Cangrande II, capì che i veronesi lo odiavano perciò, sentendosi in pericolo, volle costruirsi un castello nel quale barricarsi anche contro i suoi sudditi, munendolo di un ponte sull’Adige per poter all’occorrenza fuggire, o per ricevere soccorso.  La località prescelta, ai margini della città in riva all’Adige, rispondeva alle esigenze del tempo: difesa e fuga. Nel 1355 si iniziò la costruzione del ponte, il quale progetto è attribuito all’architetto Giovanni Bevilacqua. Di marmo bianco e rosso la parte bassa, la superiore di mattoni rossi. I parapetti sono formati da mura merlate con camminamenti di ronda.

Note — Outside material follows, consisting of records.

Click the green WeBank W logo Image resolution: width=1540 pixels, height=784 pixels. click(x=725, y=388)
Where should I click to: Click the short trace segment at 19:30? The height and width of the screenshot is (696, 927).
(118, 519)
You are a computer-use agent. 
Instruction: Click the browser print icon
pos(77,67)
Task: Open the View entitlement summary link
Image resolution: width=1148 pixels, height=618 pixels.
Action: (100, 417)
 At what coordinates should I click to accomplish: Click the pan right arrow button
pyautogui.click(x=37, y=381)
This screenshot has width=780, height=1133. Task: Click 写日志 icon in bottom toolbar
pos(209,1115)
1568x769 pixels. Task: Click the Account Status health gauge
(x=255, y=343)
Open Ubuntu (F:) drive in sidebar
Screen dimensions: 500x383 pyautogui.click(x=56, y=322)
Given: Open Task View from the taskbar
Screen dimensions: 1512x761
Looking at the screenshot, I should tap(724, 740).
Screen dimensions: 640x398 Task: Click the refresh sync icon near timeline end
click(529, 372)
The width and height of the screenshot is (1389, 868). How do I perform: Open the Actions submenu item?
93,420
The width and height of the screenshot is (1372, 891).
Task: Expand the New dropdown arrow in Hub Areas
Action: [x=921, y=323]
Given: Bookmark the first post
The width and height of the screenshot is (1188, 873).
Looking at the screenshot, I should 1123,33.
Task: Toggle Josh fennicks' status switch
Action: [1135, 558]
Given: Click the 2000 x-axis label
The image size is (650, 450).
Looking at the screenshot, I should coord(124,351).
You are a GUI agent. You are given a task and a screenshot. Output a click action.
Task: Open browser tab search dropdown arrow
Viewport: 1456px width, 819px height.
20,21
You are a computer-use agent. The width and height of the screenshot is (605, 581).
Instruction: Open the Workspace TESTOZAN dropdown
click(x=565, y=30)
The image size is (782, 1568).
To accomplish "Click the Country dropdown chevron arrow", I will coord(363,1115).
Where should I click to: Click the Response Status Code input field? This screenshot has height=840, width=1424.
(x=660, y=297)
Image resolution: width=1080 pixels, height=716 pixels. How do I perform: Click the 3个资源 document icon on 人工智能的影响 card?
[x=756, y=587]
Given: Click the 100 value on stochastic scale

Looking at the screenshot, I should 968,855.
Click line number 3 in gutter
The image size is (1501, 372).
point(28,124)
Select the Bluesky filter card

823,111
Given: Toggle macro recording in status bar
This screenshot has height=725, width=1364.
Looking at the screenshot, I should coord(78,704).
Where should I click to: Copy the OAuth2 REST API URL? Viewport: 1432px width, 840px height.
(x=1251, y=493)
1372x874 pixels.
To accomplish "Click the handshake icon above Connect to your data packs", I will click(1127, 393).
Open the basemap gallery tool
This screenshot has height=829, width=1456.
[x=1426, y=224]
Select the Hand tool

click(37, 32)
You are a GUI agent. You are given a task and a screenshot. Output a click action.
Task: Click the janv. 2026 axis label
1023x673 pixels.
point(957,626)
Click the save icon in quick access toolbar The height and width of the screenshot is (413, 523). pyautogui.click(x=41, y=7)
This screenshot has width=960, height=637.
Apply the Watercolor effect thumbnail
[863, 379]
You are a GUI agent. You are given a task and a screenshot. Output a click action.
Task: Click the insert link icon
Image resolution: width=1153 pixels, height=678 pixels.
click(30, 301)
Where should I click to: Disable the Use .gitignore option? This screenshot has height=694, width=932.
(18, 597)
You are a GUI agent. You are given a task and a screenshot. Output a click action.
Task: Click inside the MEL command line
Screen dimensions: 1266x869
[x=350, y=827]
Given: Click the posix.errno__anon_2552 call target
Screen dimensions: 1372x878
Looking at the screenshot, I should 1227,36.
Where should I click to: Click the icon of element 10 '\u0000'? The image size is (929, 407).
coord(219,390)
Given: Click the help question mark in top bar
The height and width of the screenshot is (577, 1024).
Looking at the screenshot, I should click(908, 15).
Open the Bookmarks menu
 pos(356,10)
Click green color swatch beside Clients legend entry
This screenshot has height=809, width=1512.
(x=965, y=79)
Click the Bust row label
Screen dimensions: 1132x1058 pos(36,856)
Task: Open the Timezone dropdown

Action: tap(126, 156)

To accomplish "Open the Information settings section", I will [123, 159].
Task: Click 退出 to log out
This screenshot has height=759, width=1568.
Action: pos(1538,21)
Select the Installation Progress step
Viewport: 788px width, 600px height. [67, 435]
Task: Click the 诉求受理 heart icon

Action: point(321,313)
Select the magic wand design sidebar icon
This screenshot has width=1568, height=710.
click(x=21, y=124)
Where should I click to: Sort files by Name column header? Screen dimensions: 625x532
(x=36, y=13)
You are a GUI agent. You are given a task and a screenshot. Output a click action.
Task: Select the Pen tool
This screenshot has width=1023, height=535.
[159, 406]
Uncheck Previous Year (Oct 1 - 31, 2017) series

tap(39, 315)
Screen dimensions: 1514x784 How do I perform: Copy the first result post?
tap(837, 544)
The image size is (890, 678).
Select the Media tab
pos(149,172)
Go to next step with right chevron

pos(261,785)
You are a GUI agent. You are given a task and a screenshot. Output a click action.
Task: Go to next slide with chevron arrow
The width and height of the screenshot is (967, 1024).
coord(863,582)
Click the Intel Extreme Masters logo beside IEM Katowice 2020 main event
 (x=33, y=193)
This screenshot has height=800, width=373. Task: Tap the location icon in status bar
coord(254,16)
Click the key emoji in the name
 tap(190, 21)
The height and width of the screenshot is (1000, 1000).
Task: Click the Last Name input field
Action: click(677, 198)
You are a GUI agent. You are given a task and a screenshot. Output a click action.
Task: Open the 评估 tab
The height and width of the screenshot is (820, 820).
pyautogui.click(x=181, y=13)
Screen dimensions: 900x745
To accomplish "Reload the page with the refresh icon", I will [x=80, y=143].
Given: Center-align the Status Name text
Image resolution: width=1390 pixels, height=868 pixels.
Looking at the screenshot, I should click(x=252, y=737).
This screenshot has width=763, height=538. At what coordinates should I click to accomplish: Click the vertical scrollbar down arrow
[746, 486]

Un’alta torre ne custodiva l’accesso.  Nel 1824 furono attuati dei restauri conservativi. Nel 1870 , con l’apertura di un varco sul muro perimetrale, fu consentito il transito ai cittadini, ma durante la notte era vietato il transito. Il 25 aprile del ’45 sarà completamente distrutto dalle mine tedesche. Recuperate le macerie dal letto del fiume, furono catalogate e accantonate le pietre che potevano essere reimpiegate nella costruzione. I lavori per la ricostruzione iniziarono il 15 febbraio 1949. i mattoni furono recuperati da vecchie case distrutte dai bombardamenti e le pietre fornite da una vecchia cava della Valpolicella dalla quale, sei secoli prima, erano state estratte quelle del primo ponte. Fu inaugurato il 2 settembre 1951 dal ministro veronese Guido Gonella.

 

 

7 PONTE RISORGIMENTO

Il Ponte del Risorgimento è un opera firmata dal prestigioso architetto Pierluigi Nervi. Sorto tra il Ponte di Castelvecchio ed il Ponte Catena, è di grande utilità visto il transito veicolare che sostiene. È lungo 126,49 metri per 18,40 metri di larghezza, consta di quattro corsie, marciapiedi e spartitraffico. Poggia le sue tre dinamiche arcate su due piloni. I lavori per la realizzazione iniziarono il 16 dicembre 1966 e terminarono il 30 aprile 1968. Fu inaugurato il 5 maggio successivo.

 

 

8 PONTE CATENA

Opera dell’architetto Dezzuti di Torino, fu costruito dall’impresa Bertelé che iniziò i lavori nel dicembre del 1928. lungo 112,50 metri, largo 14 e alto 8 metri. Il ponte in cemento armato consta di tre arcate. Ai tempi della dominazione veneziana, durane la notte era tesa sul fiume una catena per impedire l’accesso alle barche dei contrabbandieri. Data la sua importanza, fu il primo ponte di Verona ad essere ricostruito, e fu aperto al transito il 16 agosto 1946.